Sophie took a deep breath, then launched back into some more.
By the time she was on her second plate, Rafe joined them, dressed for work. He had his specs on, and the blue of his irises appeared misty behind the glass lenses.
“Top of the morning to you, squirt,” he said, and dove down to give his daughter a bear hug. He made his way to the fridge and poured himself a glass of tomato juice. Lester, still flapping those jacks, took note of his son’s beverage and let loose a rubbery smirk.

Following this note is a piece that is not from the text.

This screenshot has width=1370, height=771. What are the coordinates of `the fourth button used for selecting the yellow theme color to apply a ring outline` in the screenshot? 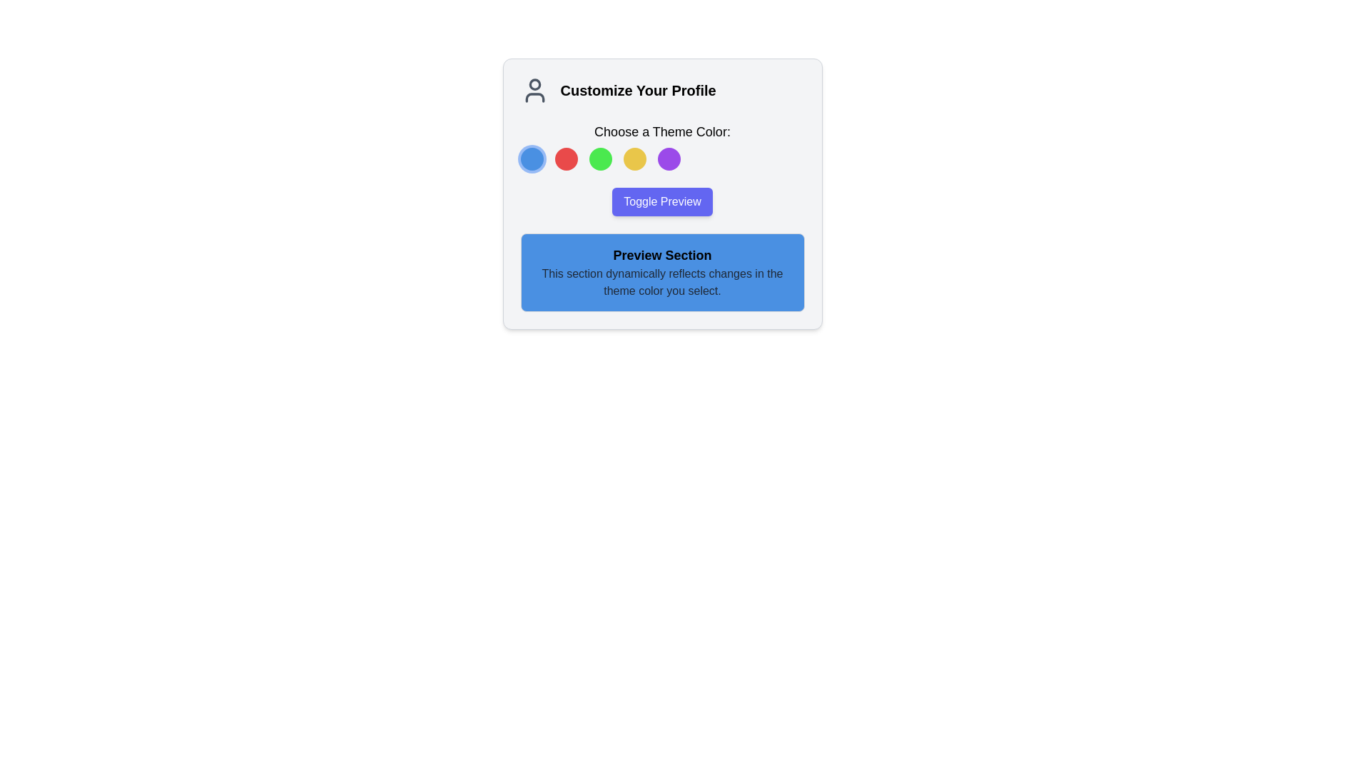 It's located at (634, 159).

It was Rafe’s turn to drive Sophie to school, so while she scampered to her bedroom to change into her “daytime clothes,” he took the time to click on the TV and catch up on the latest hoopla. Unsurprisingly, the top stories were Governor Kellerman’s speech and the capture of Galileo in Kansas City. Few knew the two were related, but Rafe was one of those few. He glanced back at Esme, who was stuffing her face with Lester’s cooking.
How had he forgotten how special his wife was? Never again.
He chugged down the remainder of his tomato juice, kissed his wife, shook hands with his old man (because that’s what men do), and escorted his little blue-eyed angel out to the car. She was wearing her polka-dot dress today. He complimented her on it. He told her it looked resplendent. She complimented him on his tie. She told him it looked shiny.
Esme stood by the kitchen window and watched them leave. She felt like a wife again, and a mother….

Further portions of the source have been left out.